State how many lines in the rows below contain the string "computer", treating case as significant. Give only the number.

## Start Record set

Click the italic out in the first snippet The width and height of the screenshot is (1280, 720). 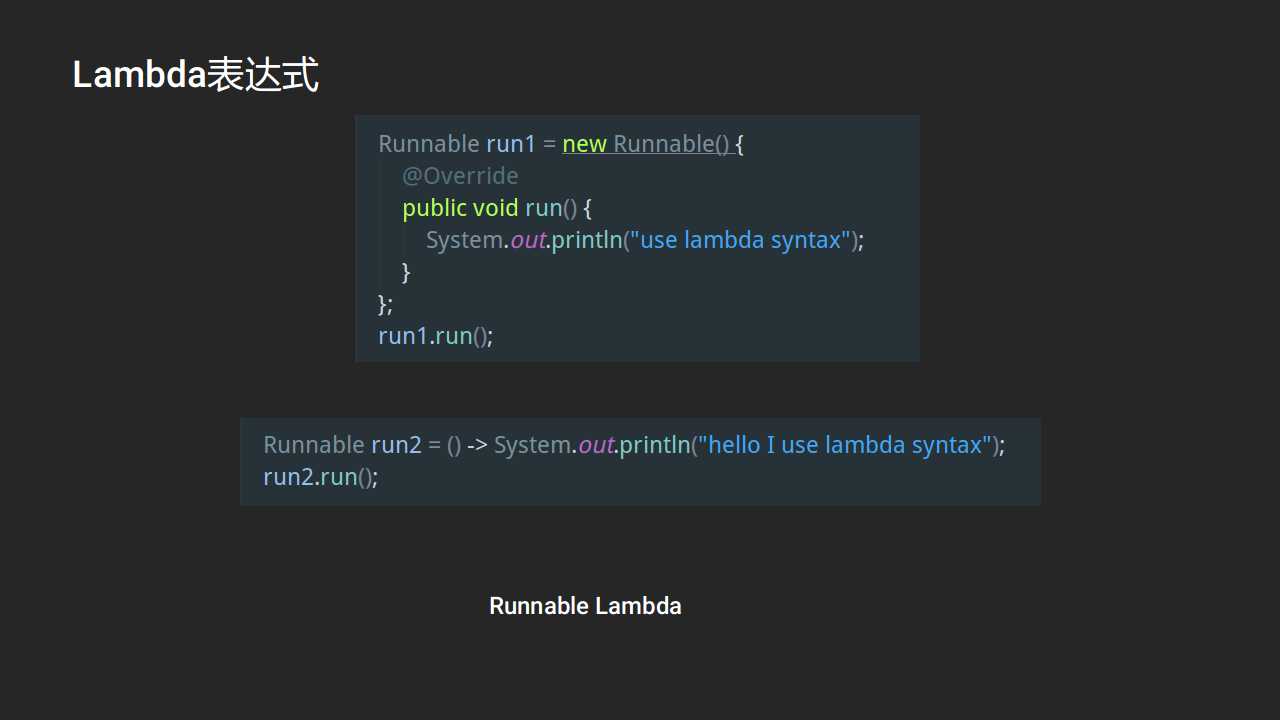click(x=527, y=240)
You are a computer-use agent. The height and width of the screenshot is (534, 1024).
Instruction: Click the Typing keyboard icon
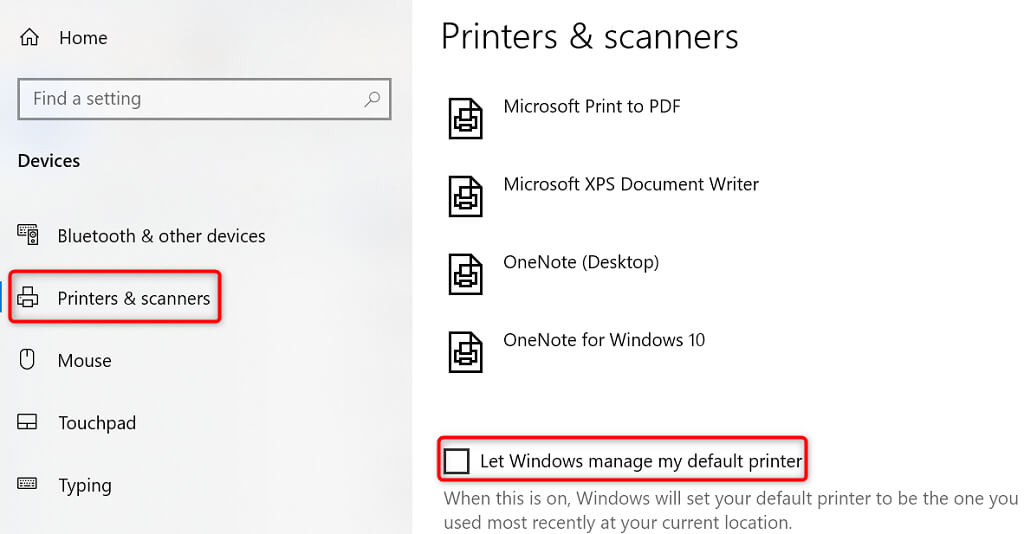pyautogui.click(x=28, y=485)
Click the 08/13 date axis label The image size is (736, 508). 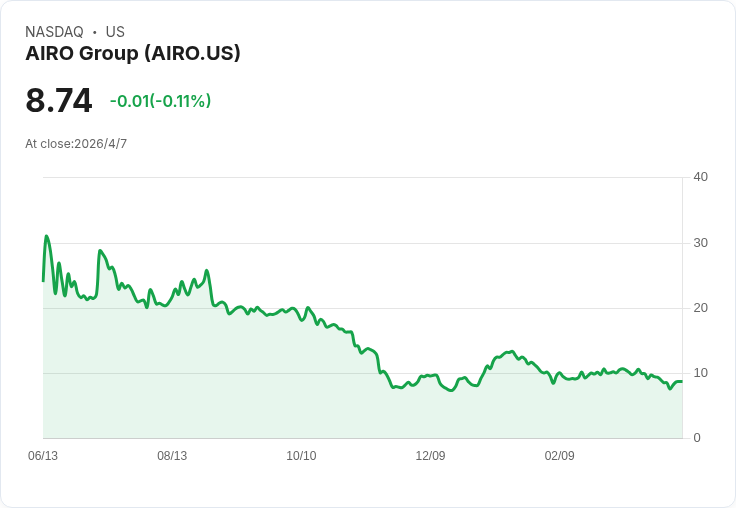pos(172,456)
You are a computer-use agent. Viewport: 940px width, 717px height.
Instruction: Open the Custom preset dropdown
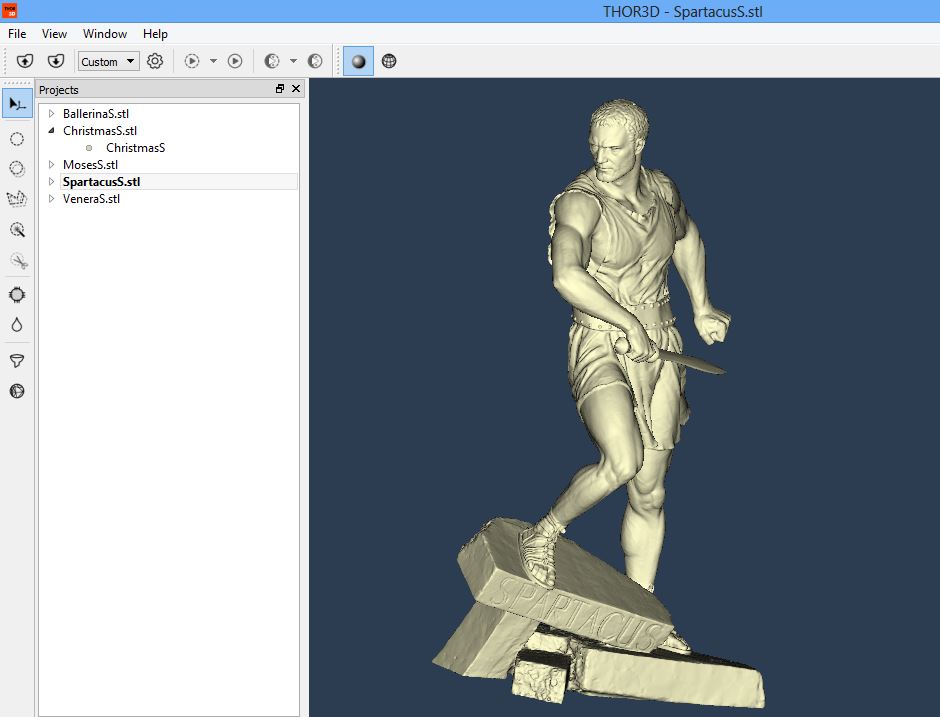108,61
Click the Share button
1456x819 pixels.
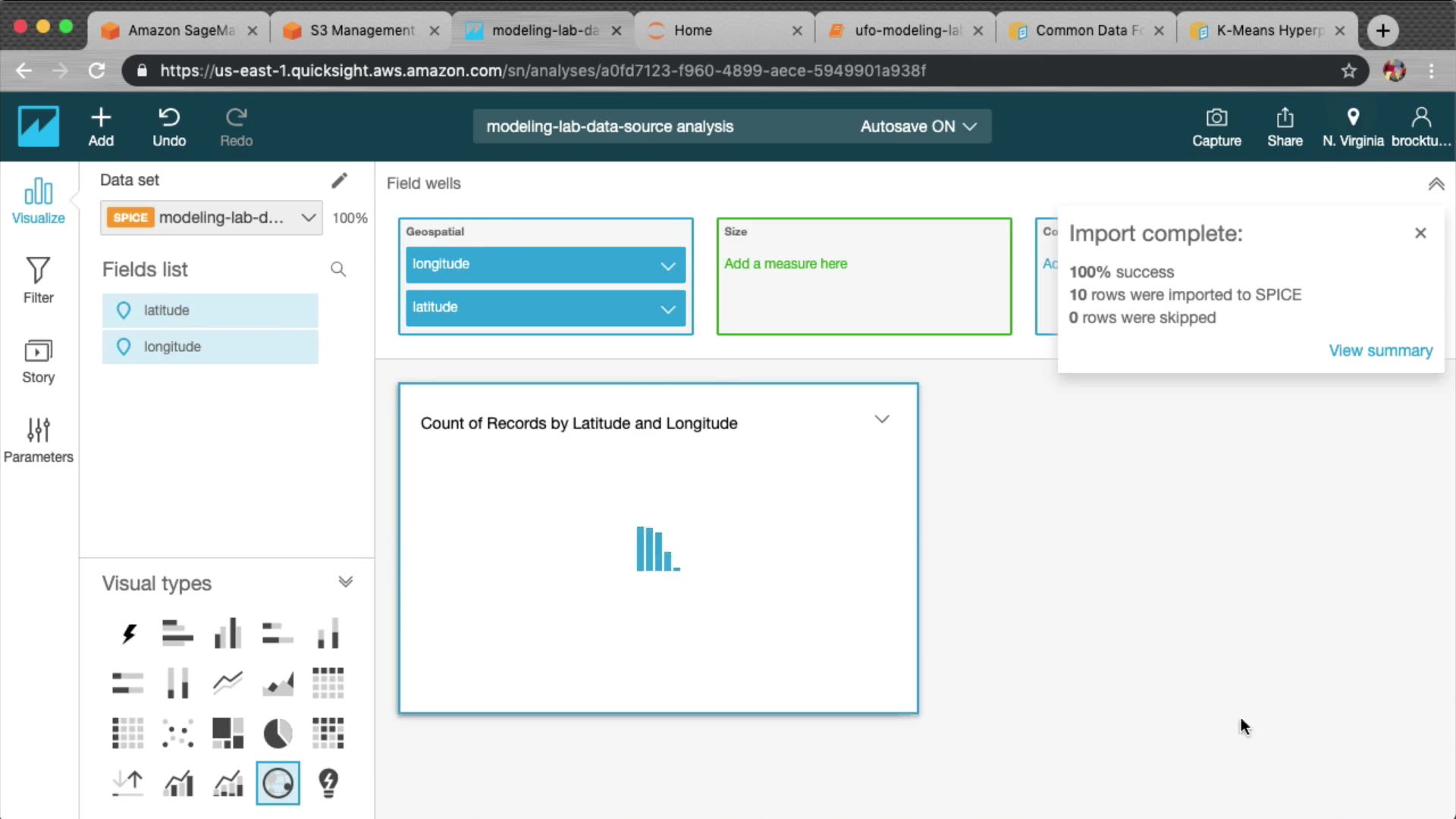click(x=1285, y=127)
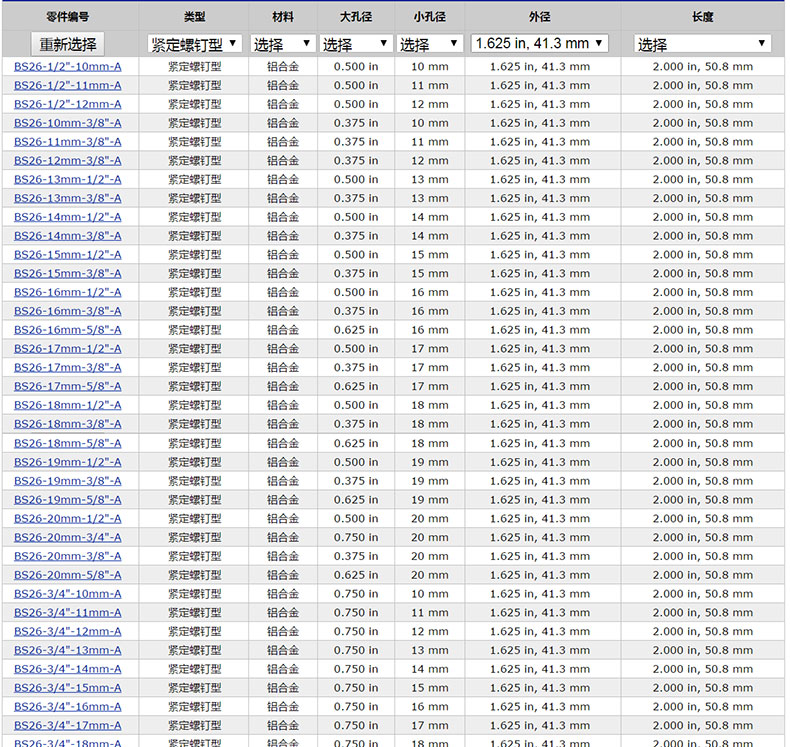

## End Record set

- Solution to this problem -
2